● **SOURCE TEXT**
Women are too busy to care about being on a par with golf dinosaurs
FACT: Women's progress does not depend on being part of a golf club
Wednesday November 04 2009
They've laid down the law about Portmarnock Golf Club. The law has supported the concept of Portmarnock as a private, men-only club. All the organisations devoted to gender equality are fit to be tied.
But does it really matter? Is it a major setback for the onward march of equality?
Bluntly, it's an irritant, rather than a worrying precedent. Because women haven't achieved equality in so many other areas, it doesn't make a whole lot of sense to get hugely incensed about one posh private golf club. Especially when the women golfers who pay their (reduced) fees to Portmarnock to be allowed to play at particular (limited) times won't strip themselves of their pastel skorts and their clicky cleats and walk out. Half a loaf, in golfing terms, seems to be better than no baguette at all.
The majority of non-golfing women, right now, have too much on their plate -- or perhaps too LITTLE on their plate to worry about a bunch of golfing troglodytes threatened by the full involvement of female players.
The men who run Portmarnock are wealthy, influential men who wouldn't like to be doorstepped by a journalist accompanied by a camera, asking about their totally legal exclusion. Nor would they like to see their pictures in this or any other paper.
Dynamic
They would point to other clubs, like the gyms under the "Curves" brand, which were founded for women and which exclude men.
And they would be right. Some women would prefer to have a place to go to, for fitness and leisure, that has a particular -- and very female -- dynamic.
In the past, the international golfing tours have taken action against clubs which excluded people of a particular race, religion or gender.
They announced that such venues would not be selected as hosts of major tournaments, even if the exclusion they practiced was legal in their particular state or jurisdiction. It was an effective form of international naming and shaming.

● **COMPLETE THE FOLLOWING**
1 – Translate this sentence from the opinion piece on Portmarnock Golf Club into Spanish: "Bluntly, it's an irritant, rather than a worrying precedent."
2 – In the opinion piece on Portmarnock Golf Club, which brand of gyms is given as an example of clubs founded for women that exclude men?
3 – Write the next part of the opinion piece on Portmarnock Golf Club, picking up after its final sentence.

● **INFORMATION SUPPLIED**

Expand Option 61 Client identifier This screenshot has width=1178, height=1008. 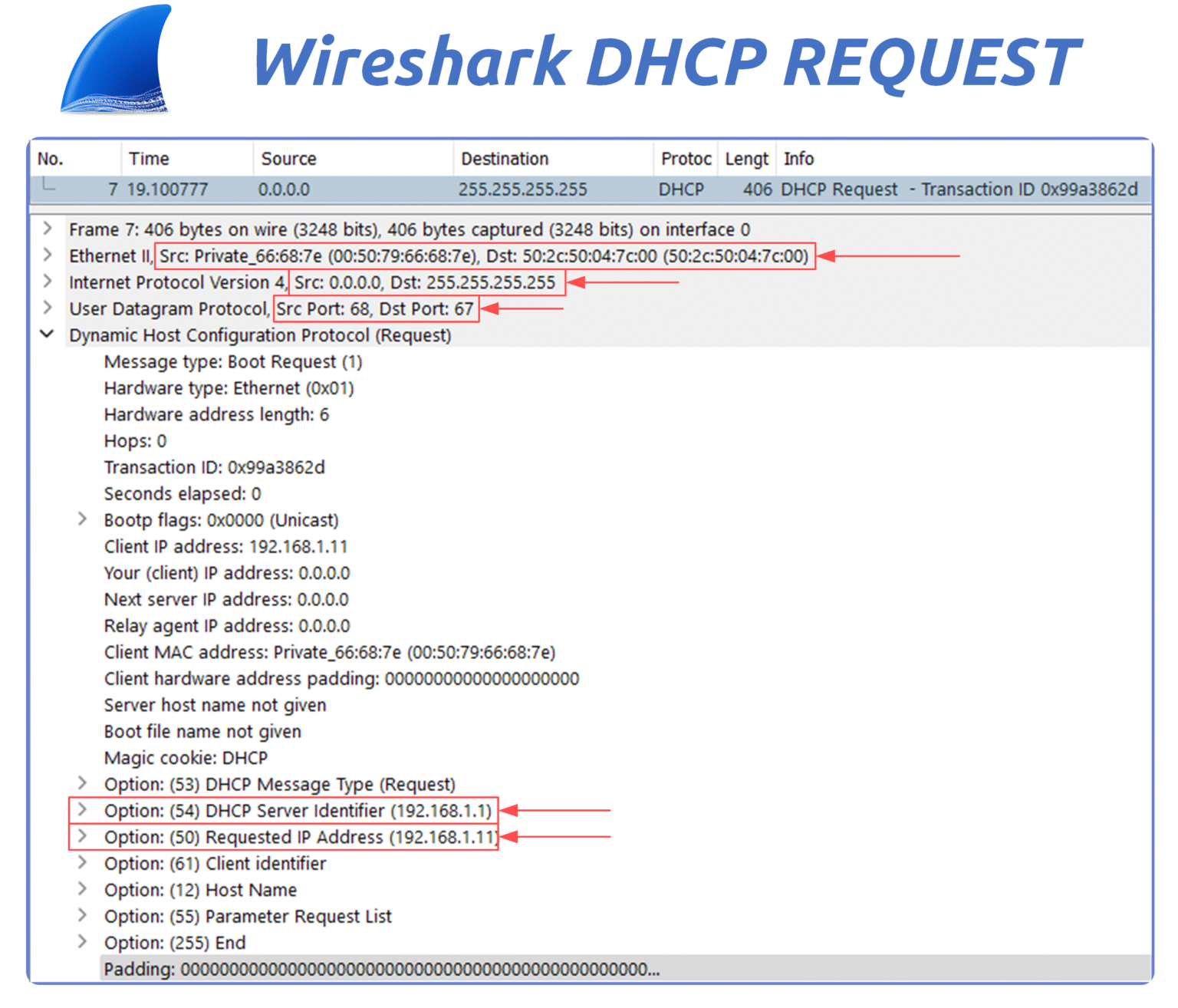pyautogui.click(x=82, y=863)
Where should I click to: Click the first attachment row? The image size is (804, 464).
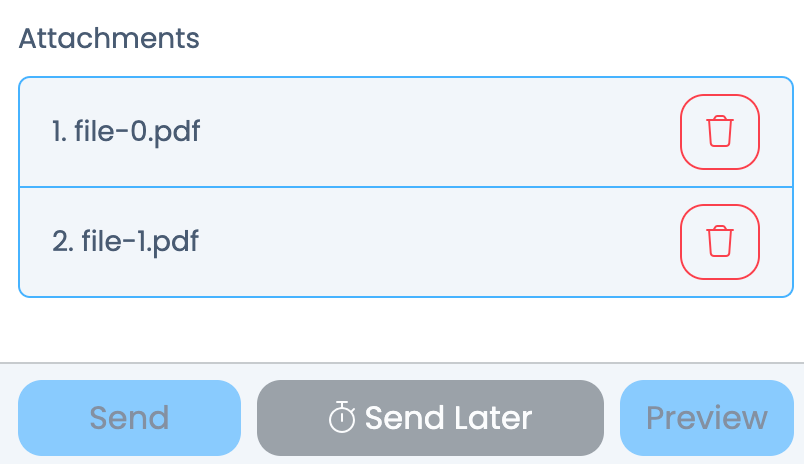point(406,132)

● **ANSWERS TO THE EXERCISE**
1 – Dicho sin rodeos, es una molestia más que un precedente preocupante.

2 – The "Curves" brand.

3 –
The clubs caved in.
That's unlikely to happen, in the case of Portmarnock.
And even if it did, one school of thought holds that many members of that club would be pleased, rather than vexed, if it did, since the allocation to a club of a big international competition plays hell with their access to their own course.
The temptation, for feminists, is to link this decision to historic humiliations of women. They shouldn't. It's not going to lead to a new or reinforced pattern of exclusion of women.
Of much more significance were recent comments by prominent men suggesting that women's access to medical education should be restricted, on the basis that these silly women, as soon as they qualified as doctors (often at the top of their class) would get hitched and start having babies and be less committed to medicine than their male classmates.
Now, THAT'S serious. That matters. That's a real and present threat to the changing patterns of Irish life which allow women into areas from which they were once excluded.
That's why this judgment is an irritant, rather than a serious precedent. It's the law. Clearly, the law needs to be changed.
Emasculation
But that change is not as urgent as the threat to equality posed by the emasculation and merging of equality agencies designed to fight career-threatening exclusions of women.
What was that great phrase? "The last sting of a dying wasp."
That's how this decision should be viewed. Women's progress onward and upward does not centre on full membership of a golf club.